Então, às vezes, a própria pessoa não consegue reconhecer isso nela mesma. E o profissional para quem ela se apresenta também tem dificuldade de reconhecer. Primeiro, porque ela não diz de forma tão clara. E segundo, porque o médico também tem os seus conceitos e preconceitos e ideias em relação à velhice, achando que é normal o paciente ficar mais ranzinza, mais quieto, mais tempo deitado e participando menos das coisas.
Outra coisa que é diferente é a função cognitiva. O idoso deprimido pode ficar confuso em relação ao tempo, ao espaço, e isso não quer dizer que ele esteja com uma demência, por exemplo.
Qual é o transtorno mental mais comum em idosos?
Bigarella: depende do grupo. Os idosos são um grupo muito heterogêneo. Com o idoso mais jovem, é mais angústia, a ansiedade, a depressão. Com o idoso mais velho, aí a demência se torna mais prevalente.
Em outro vídeo o senhor fala sobre o Alzheimer e a demência. Qual a diferença?
Bigarella: o Alzheimer é um tipo de demência. Existem várias demências, várias causas de demência e o Alzheimer é uma delas. É a causa mais prevalente, mais comum. Mas o que é uma demência? É uma perda de funções cognitivas.

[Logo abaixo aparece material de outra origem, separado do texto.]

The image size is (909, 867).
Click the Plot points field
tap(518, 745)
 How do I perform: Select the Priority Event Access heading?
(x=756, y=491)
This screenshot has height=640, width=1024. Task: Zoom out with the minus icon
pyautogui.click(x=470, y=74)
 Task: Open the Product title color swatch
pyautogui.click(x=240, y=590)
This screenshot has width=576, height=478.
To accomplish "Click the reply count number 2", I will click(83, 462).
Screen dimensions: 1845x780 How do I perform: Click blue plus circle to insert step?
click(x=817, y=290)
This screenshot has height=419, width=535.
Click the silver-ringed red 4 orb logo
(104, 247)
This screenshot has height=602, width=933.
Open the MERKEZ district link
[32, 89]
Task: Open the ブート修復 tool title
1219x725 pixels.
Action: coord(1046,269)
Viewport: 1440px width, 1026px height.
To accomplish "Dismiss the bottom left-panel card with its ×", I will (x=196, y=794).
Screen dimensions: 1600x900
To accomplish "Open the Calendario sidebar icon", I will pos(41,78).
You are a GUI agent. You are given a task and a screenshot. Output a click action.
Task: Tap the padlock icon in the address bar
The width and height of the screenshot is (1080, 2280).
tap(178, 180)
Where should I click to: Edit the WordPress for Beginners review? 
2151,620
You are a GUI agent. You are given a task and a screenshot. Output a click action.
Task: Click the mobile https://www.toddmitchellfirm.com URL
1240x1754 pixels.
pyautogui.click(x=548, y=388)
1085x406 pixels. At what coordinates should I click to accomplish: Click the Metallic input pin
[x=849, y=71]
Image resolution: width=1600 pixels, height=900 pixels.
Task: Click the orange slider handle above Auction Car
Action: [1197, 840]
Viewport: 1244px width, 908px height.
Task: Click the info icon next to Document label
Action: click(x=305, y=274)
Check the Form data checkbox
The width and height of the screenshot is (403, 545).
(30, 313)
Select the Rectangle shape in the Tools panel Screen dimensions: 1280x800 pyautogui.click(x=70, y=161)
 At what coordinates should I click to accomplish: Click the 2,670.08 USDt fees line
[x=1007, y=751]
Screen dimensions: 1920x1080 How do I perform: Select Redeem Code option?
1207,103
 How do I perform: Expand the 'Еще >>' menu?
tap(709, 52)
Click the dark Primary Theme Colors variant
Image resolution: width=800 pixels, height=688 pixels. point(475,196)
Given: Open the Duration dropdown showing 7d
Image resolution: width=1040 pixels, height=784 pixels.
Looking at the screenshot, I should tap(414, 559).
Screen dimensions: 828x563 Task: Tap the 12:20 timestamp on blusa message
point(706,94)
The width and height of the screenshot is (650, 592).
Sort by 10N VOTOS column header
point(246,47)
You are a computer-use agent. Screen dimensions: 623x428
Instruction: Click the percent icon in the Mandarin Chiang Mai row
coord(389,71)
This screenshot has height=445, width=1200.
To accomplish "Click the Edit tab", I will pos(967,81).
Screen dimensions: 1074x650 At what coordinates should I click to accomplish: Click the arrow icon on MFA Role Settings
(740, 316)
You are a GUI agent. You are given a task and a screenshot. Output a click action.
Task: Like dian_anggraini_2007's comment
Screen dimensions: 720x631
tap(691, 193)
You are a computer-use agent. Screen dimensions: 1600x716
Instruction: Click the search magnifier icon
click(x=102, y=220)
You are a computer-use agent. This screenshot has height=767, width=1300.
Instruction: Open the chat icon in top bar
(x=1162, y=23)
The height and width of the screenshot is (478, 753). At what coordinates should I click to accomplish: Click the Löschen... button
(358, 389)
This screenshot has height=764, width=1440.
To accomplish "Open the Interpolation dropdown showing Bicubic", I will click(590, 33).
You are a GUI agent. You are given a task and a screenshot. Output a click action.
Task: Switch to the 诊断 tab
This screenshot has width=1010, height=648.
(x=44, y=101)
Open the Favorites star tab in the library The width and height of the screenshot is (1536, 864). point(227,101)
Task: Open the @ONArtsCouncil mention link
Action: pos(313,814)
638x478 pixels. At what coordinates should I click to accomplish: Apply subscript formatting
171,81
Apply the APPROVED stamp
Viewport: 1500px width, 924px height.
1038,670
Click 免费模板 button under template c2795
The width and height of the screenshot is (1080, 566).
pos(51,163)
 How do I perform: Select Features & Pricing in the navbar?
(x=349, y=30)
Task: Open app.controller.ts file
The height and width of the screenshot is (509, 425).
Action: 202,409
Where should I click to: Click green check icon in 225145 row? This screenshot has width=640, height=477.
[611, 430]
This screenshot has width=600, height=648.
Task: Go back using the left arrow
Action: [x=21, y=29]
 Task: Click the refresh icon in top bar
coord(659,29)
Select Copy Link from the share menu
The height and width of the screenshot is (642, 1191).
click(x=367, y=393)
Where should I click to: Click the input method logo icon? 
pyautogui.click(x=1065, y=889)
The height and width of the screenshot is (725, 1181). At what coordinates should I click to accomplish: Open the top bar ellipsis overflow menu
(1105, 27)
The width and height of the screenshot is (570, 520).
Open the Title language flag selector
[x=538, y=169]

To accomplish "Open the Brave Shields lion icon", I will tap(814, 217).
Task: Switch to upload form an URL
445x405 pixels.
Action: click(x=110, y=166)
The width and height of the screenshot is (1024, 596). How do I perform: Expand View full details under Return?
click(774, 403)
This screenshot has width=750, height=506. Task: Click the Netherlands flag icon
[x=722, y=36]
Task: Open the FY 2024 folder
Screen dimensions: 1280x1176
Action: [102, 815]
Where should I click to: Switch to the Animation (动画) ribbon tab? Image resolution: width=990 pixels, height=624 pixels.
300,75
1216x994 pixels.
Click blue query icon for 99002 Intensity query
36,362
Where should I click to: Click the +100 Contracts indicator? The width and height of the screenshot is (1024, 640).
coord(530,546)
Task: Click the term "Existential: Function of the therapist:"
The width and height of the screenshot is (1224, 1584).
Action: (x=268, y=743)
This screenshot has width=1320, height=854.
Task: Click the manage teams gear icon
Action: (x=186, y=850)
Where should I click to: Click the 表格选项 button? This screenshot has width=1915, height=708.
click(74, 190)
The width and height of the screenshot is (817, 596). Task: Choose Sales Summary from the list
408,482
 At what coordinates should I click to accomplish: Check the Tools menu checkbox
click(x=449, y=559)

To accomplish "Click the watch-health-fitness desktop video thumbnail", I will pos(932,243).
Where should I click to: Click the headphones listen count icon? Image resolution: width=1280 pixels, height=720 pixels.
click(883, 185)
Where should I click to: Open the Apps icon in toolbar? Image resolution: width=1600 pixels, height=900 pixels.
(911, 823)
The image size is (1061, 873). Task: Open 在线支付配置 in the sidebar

Especialmente a memória, no caso do Alzheimer, é uma perda progressiva, irreversível, que tem fases diferentes. São sempre fases que vão se sobrepondo, não há melhora depois que a doença se instala.
A demência envolve perda de memória, de linguagem, de orientação, de capacidade das funções executivas, de saber como realizar as tarefas.
E, por fim, qual o papel da família e dos amigos no processo de envelhecimento de uma pessoa, levando-se em consideração que a socialização é um fator importante para que as pessoas envelheçam bem?
Bigarella: o papel dos amigos e da família deve ser o de não discriminar, de não tratar com alguém especial no sentido de infantilizar, de não tratar como alguém incapaz. É uma balança de autonomia e segurança.
Para as pessoas que querem ajudar o seu familiar, o seu amigo, que está envelhecendo, aconselho tratá-los com respeito, com dignidade, como um igual e procurar inclui-los nas coisas.
E envelhecer pode, sim, trazer muitos ganhos. Tendo um pouco de cuidados, de sorte e bons amigos, pode ser uma fase muito mais produtiva emocionalmente e feliz do que na própria juventude.